İran milletinin ve dünya Müslümanlarının mübarek Biset bayramını tebrik eden İslam İnkılabı Lideri, Biset’i insanlığa armağan edilen en büyük hediye ve ilahi nimet olarak değerlendirdi ve Resul-i Ekrem’in Biseti’nin ihtiva ettiği hazinelere ilişkin şunları belirtti: Tevhid ve Allah'tan başkasına kulluktan kurtuluş, Biset’in en büyük hazinesidir, çünkü tarih boyunca yaşanan tüm savaşlar, cinayetler ve kötülükler Allah'tan başkasına kulluktan kaynaklanmıştır.

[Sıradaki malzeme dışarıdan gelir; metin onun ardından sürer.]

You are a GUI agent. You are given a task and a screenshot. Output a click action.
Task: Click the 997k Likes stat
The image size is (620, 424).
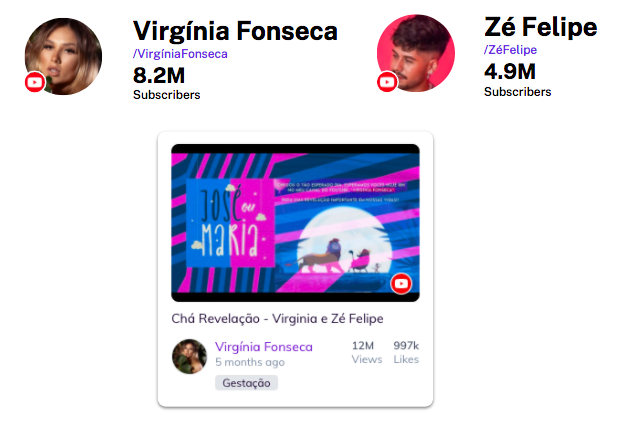pyautogui.click(x=406, y=352)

İnsanın ve beşeri toplumların her türlü yozlaşmadan kurtulmasının devası olarak “tezkiye” hazinesi; bireysel ve  toplumsal hayatın ilâhî hidâyet ve emirlere tabi kılınması anlamında “talim” hazinesi ve insan hayatının akıl, hikmet ve bilgelikle yönetilmesi anlamındaki “hikmet” hazinesi, İnkılap Lideri’nin ele aldığı Biset’in diğer başlıca hazineleri oldu.  

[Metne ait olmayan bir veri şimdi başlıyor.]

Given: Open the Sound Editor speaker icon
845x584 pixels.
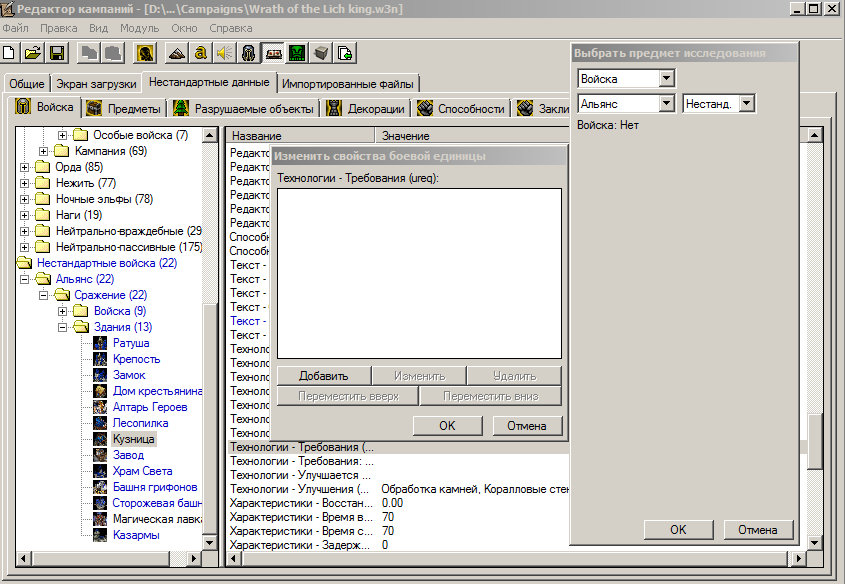Looking at the screenshot, I should pyautogui.click(x=224, y=53).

İmam Hamanei, konuşmasının devamında, Biset’in hazinelerini Kur'an-ı Kerim'den ayetlerle açıklayarak, "istikamet"i her amaca ulaşmanın yolu ve anahtarı olarak değerlendirdi ve “Adaletin ikamesi de Peygamber’in Biset nimetiyle insanlığa sunulan eşsiz ilahi armağanlardan biridir" dedi.

Devrim Lideri, “Eşiddau alal-küffari ve ruhamau beynnehum” ayetini açıklayarak şu ifadelere yer verdi:   “Eşidda”, düşmanlara karşı sağlam durmak ve aşılmaz olmak demektir ki, maalesef bu dikkate alınmıyor.  Elbette diğer toplumlarla iradeli, düzenli ve akıllıca güzel ilişkiler kurmak iyidir, ancak nüfuz ve etkinin söz konusu olduğu yerde insan ve toplum fiili olarak dış güçlerin yönetim ve kontrolüne girmektedir.

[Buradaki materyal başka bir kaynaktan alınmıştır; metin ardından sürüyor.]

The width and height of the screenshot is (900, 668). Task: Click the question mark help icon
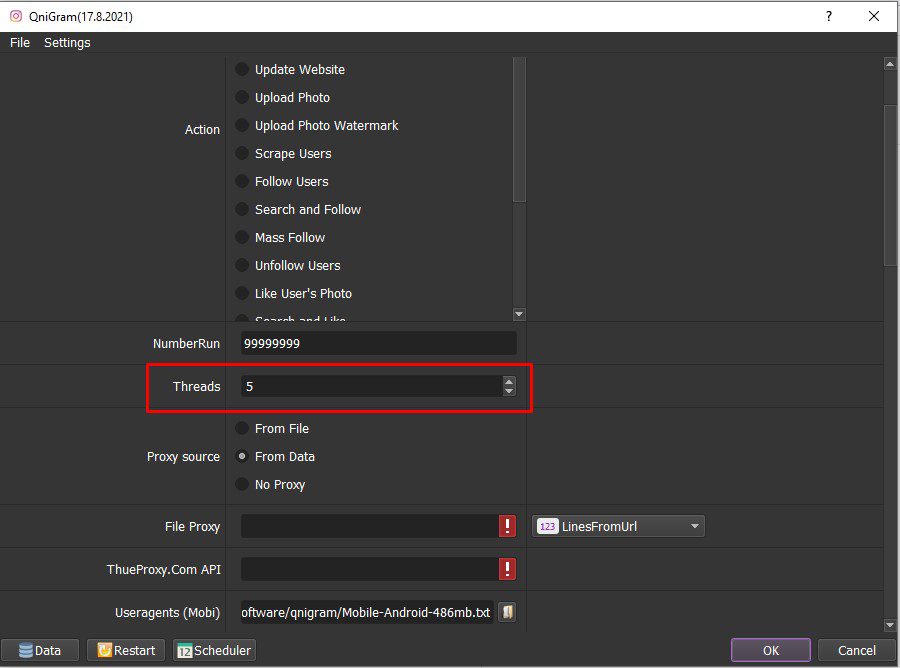pyautogui.click(x=828, y=16)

Toplum bireyleri arasındaki şefkat, sevgi, sefa ve samimiyetin Biset’in bir başka değerli armağanı olduğunu belirten İmam Hamanei, “Dünyanın tuğyancılarından sakınıp  uzak durmanın, gericiliğin, taassubun ve cehaletin zincirlerinden ve karanlıklarından kurtulmanın da Biset’in ve İslam’ın binlerce kıymetli hazineleri arasında yer aldığını” söyledi. 

Biset’in hazinelerini tanımamayı, onları inkar etmeyi ve  onlarla amel edilmesi yerine, onlarla iftihar etmekle yetinmesini bu sonsuz nimet karşısında beşeri toplumların sergilediği davranışların bazı örnekleri olarak zikreden İmam Hamanei,  “Tefrika, geri kalmışlık ve diğer nice pratik ve teorik zafiyetlerin Biset’e yönelik sergilenen bu tür yaklaşımların bir sonucu olduğunu” vurguladı.  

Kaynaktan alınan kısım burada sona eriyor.